Сам этот провал — одновременно реальный и воображаемый — требует внимательного рассмотрения. Почти по всем признакам между бактериями и эукариотическими клетками наблюдается хоть какое-то перекрывание. Существует некоторое число крупных бактерий и немало крошечных эукариот, так что диапазоны размеров тех и других вполне перекрываются. У бактерий имеется не только клеточная стенка, но и внутренний клеточный скелет из волокон, очень похожих на волокна, образующие клеточный скелет у эукариот. Причем бактериальному скелету, похоже, свойственна даже определенная подвижность. Существуют бактерии и с линейными (не замкнутыми в кольцо) хромосомами, и с напоминающими ядро структурами, и с внутриклеточными мембранами. У некоторых бактерий нет даже клеточной стенки, по крайней мере на одном из этапов жизненного цикла. Некоторые образуют сложные колонии, и их, при желании, можно назвать многоклеточными организмами. Известны один или два случая, когда внутри клеток одних бактерий живут другие, еще меньшего размера, хотя ни у одной бактерии до сих пор не отмечена способность проглатывать другие клетки путем фагоцитоза. У меня складывается ощущение, что бактерии сделали первые шаги в направлениях почти всех эукариотических признаков, но затем остановились, по той или иной причине не сумев продолжить эти эксперименты.

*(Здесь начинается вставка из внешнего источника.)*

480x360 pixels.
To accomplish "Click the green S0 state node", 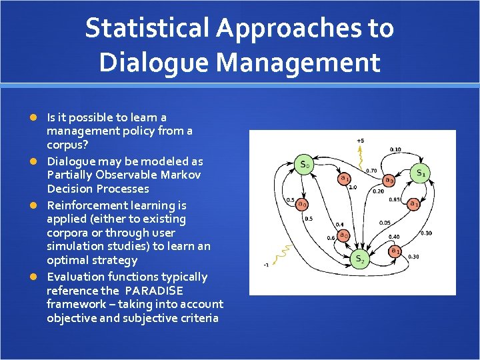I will coord(304,164).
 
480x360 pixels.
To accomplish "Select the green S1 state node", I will coord(421,173).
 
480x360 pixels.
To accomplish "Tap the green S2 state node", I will coord(360,259).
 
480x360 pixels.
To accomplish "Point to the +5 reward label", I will coord(360,141).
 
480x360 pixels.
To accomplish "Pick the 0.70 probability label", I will coord(371,170).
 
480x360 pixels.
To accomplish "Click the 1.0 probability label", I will coord(353,187).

Может показаться, и не без оснований, что перекрывание означает непрерывный переход, а значит, и объяснять тут нечего. Если от простых бактерий до всего спектра сложных эукариот существует непрерывный мост, ни о какой пропасти между теми и другими говорить не приходится. Что-то в этом есть. Но, думаю, это все же неверный вывод, потому что хотя некоторое перекрывание и в самом деле наблюдается, в действительности оно касается двух отдельных спектров — усеченного у бактерий (от «крайней простоты» до «ограниченной сложности») и гораздо более протяженного у эукариот (от «ограниченной сложности» до «умопомрачительной сложности»). Да, перекрывание есть, но бактериям не удалось особенно продвинуться по эукариотической части этого непрерывного ряда.
Об огромной разнице между прокариотами и эукариотами недвусмысленно свидетельствует история. В течение первых трех миллиардов лет жизни на Земле или около того (с четырех миллиардов до одного миллиарда лет назад) главную роль в ней играли бактерии. Они совершенно изменили мир, в котором жили, хотя сами при этом почти не изменились. Вызванные ими изменения среды были столь грандиозны, что даже нам, людям, сложно осознать их масштабы. Так, например, весь кислород в земной атмосфере происходит из фотосинтеза, который сначала осуществляли исключительно цианобактерии. Свершившаяся около 2,2 миллиарда лет назад «кислородная революция», в результате которой атмосфера и освещенные солнцем поверхностные воды океана оказались насыщены кислородом, навсегда преобразила облик планеты, но на бактерий эта перемена не произвела особого впечатления. Она вызвала у них лишь сдвиги в экологии в сторону кислородолюбивых форм. Одни разновидности бактерий получили преимущество перед другими, но при этом они остались во всех отношениях бактериями. То же самое относится к другим монументальным переменам условий среды. Из-за деятельности бактерий океанские глубины несколько миллиардов лет были насыщены сероводородом, но бактерии оставались бактериями. Из-за деятельности бактерий окислился атмосферный метан, вызвав глобальное оледенение — первый период «Земли-снежка», но они по-прежнему оставались бактериями. Еще одним изменением — может быть, самым существенным из всех — было развитие сложных многоклеточных эукариот, продолжающееся последние шестьсот миллионов лет. Эукариоты позволили бактериям освоить новые способы существования, например дали им возможность вызывать инфекционные заболевания, но все-таки бактерии — это по-прежнему бактерии. Нет ничего консервативнее, чем бактерия.
Настоящая история началась с эукариот. Лишь с их появлением жизнь стала по-настоящему сложной и перестала быть бесконечной чередой одного и того же. В некоторых случаях события происходили чертовски быстро. Так называемый кембрийский взрыв, например, — дело рук эукариот. В тот момент (геологический момент, занявший, может быть, пару миллионов лет) впервые в палеонтологической летописи внезапно материализовались крупные животные. Они отнюдь не отличались морфологической скромностью, составляя вовсе не какой-то ряд безликих червей, а поразительную процессию удивительных планов строения, иным из которых предстояло исчезнуть почти так же быстро, как они появились. Все это выглядело так, будто некий безумный творец вдруг пробудился ото сна и немедленно приступил к делу, пытаясь разом отработать миллиарды упущенных лет.